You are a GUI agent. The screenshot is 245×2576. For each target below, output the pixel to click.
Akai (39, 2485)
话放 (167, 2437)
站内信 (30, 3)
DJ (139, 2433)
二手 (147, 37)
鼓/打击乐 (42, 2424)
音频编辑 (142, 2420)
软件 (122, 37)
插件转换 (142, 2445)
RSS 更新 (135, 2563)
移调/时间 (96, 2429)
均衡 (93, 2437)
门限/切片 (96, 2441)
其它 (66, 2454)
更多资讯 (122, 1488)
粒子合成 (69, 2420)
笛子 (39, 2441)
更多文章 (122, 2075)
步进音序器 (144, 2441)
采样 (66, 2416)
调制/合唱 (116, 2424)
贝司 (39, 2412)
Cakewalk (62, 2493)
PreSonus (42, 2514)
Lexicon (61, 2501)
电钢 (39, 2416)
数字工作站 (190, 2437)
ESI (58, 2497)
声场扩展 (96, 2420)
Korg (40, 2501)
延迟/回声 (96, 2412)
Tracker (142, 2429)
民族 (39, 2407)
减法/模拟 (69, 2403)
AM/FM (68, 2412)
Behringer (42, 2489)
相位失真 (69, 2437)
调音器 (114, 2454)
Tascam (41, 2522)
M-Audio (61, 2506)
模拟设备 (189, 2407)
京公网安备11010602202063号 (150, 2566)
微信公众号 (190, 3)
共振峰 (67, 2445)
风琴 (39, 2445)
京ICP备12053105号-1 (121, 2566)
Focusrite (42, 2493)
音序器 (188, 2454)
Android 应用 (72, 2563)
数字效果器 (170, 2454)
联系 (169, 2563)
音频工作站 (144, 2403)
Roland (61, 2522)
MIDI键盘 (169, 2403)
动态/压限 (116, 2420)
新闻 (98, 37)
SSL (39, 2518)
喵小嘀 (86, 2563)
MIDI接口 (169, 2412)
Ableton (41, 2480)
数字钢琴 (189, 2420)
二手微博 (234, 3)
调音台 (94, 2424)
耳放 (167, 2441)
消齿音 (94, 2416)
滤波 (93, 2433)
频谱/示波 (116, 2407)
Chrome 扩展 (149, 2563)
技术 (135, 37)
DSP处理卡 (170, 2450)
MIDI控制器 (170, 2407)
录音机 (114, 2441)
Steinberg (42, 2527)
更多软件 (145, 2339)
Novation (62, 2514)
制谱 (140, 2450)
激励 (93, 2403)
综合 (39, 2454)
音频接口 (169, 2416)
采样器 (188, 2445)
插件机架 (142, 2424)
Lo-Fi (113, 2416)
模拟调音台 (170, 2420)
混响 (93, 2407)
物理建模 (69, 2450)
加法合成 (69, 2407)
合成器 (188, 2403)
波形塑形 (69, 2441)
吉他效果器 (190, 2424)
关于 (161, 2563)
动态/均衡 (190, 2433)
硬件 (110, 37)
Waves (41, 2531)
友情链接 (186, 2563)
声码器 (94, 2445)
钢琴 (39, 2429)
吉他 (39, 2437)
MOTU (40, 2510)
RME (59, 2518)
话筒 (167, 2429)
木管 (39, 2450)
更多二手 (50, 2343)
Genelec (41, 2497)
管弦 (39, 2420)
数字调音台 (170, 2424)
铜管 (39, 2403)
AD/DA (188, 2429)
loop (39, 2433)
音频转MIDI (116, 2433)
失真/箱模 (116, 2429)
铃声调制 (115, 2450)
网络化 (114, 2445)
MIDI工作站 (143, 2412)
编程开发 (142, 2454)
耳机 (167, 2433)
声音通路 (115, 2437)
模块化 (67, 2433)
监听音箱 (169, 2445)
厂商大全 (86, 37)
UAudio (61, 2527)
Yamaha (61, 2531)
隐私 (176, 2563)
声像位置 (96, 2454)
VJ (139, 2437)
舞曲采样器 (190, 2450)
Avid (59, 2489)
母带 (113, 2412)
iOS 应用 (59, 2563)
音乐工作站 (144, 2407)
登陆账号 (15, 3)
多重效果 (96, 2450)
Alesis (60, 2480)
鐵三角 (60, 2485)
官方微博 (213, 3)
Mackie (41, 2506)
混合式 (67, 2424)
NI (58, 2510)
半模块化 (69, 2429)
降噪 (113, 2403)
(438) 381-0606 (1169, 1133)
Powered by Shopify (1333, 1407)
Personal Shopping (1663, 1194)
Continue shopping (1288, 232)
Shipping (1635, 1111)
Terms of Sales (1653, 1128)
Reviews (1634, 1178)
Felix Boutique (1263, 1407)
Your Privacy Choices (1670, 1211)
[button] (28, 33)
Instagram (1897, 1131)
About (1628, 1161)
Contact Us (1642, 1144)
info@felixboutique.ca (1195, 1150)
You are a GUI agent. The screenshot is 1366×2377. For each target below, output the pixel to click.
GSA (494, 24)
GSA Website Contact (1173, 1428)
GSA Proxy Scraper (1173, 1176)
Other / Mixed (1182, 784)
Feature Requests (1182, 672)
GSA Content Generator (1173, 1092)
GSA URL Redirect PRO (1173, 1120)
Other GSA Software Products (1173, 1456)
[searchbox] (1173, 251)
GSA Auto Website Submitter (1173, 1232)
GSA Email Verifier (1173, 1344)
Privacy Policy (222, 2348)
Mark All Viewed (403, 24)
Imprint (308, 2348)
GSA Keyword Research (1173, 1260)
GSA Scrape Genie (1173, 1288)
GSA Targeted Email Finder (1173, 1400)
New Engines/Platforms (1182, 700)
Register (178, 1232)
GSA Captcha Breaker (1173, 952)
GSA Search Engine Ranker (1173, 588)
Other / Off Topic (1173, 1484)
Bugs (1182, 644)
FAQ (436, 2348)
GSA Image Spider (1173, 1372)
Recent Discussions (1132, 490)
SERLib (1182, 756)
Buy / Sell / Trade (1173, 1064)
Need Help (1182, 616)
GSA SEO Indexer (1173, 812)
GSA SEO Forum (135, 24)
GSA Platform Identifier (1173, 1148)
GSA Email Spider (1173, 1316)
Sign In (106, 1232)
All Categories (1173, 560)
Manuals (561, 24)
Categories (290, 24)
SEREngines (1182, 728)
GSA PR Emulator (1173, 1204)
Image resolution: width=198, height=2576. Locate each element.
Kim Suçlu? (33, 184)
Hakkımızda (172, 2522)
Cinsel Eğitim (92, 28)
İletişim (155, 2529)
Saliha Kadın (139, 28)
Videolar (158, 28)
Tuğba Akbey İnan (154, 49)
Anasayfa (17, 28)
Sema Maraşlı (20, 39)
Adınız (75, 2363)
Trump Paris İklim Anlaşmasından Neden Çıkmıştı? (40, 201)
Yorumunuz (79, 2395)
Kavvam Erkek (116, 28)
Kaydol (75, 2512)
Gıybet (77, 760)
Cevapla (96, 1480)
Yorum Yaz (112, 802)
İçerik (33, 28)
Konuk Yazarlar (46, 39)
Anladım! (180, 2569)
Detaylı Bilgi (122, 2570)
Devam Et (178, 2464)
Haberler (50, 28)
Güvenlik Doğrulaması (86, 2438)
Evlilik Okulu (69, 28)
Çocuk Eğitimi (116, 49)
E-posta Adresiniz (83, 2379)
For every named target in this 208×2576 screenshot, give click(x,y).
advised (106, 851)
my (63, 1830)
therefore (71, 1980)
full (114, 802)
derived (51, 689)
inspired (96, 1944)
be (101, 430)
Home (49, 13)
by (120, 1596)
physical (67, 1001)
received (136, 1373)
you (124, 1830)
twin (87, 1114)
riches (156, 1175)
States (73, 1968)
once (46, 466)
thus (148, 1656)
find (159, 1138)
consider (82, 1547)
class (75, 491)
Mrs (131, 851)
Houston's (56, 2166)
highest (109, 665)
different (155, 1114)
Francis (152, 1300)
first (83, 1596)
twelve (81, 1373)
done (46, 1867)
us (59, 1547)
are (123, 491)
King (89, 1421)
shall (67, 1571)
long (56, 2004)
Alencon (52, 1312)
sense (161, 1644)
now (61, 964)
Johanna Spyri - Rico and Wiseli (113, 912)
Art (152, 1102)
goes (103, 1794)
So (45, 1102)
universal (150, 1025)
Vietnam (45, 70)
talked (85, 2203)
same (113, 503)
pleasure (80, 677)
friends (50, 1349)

★ ★ ★ ★ ★

→ **EXERCISE OBJECTIVE**
Every line above from the line with "MIDI接口 (169, 2412)" to the line with "Reviews (1634, 1178)", both included, must be reproduced exactly, and no other line may appear.

→ **SOLUTION TO THE EXERCISE**
MIDI接口 (169, 2412)
Ableton (41, 2480)
数字钢琴 (189, 2420)
二手微博 (234, 3)
调音台 (94, 2424)
耳放 (167, 2441)
消齿音 (94, 2416)
滤波 (93, 2433)
频谱/示波 (116, 2407)
Chrome 扩展 (149, 2563)
技术 (135, 37)
DSP处理卡 (170, 2450)
MIDI控制器 (170, 2407)
录音机 (114, 2441)
Steinberg (42, 2527)
更多软件 (145, 2339)
Novation (62, 2514)
制谱 (140, 2450)
激励 (93, 2403)
综合 (39, 2454)
音频接口 (169, 2416)
采样器 (188, 2445)
插件机架 (142, 2424)
Lo-Fi (113, 2416)
模拟调音台 (170, 2420)
混响 (93, 2407)
物理建模 (69, 2450)
加法合成 (69, 2407)
合成器 (188, 2403)
波形塑形 (69, 2441)
吉他效果器 (190, 2424)
关于 (161, 2563)
动态/均衡 (190, 2433)
硬件 (110, 37)
Waves (41, 2531)
友情链接 (186, 2563)
声码器 (94, 2445)
钢琴 (39, 2429)
吉他 (39, 2437)
MOTU (40, 2510)
RME (59, 2518)
话筒 (167, 2429)
木管 (39, 2450)
更多二手 (50, 2343)
Genelec (41, 2497)
管弦 (39, 2420)
数字调音台 (170, 2424)
铜管 (39, 2403)
AD/DA (188, 2429)
loop (39, 2433)
音频转MIDI (116, 2433)
失真/箱模 (116, 2429)
铃声调制 (115, 2450)
网络化 (114, 2445)
MIDI工作站 (143, 2412)
编程开发 (142, 2454)
耳机 (167, 2433)
声音通路 (115, 2437)
模块化 (67, 2433)
监听音箱 (169, 2445)
厂商大全 (86, 37)
UAudio (61, 2527)
Yamaha (61, 2531)
隐私 (176, 2563)
声像位置 (96, 2454)
VJ (139, 2437)
舞曲采样器 (190, 2450)
Avid (59, 2489)
母带 (113, 2412)
iOS 应用 (59, 2563)
音乐工作站 (144, 2407)
登陆账号 (15, 3)
多重效果 (96, 2450)
Alesis (60, 2480)
鐵三角 (60, 2485)
官方微博 (213, 3)
Mackie (41, 2506)
混合式 (67, 2424)
NI (58, 2510)
半模块化 (69, 2429)
降噪 (113, 2403)
(438) 381-0606 (1169, 1133)
Powered by Shopify (1333, 1407)
Personal Shopping (1663, 1194)
Continue shopping (1288, 232)
Shipping (1635, 1111)
Terms of Sales (1653, 1128)
Reviews (1634, 1178)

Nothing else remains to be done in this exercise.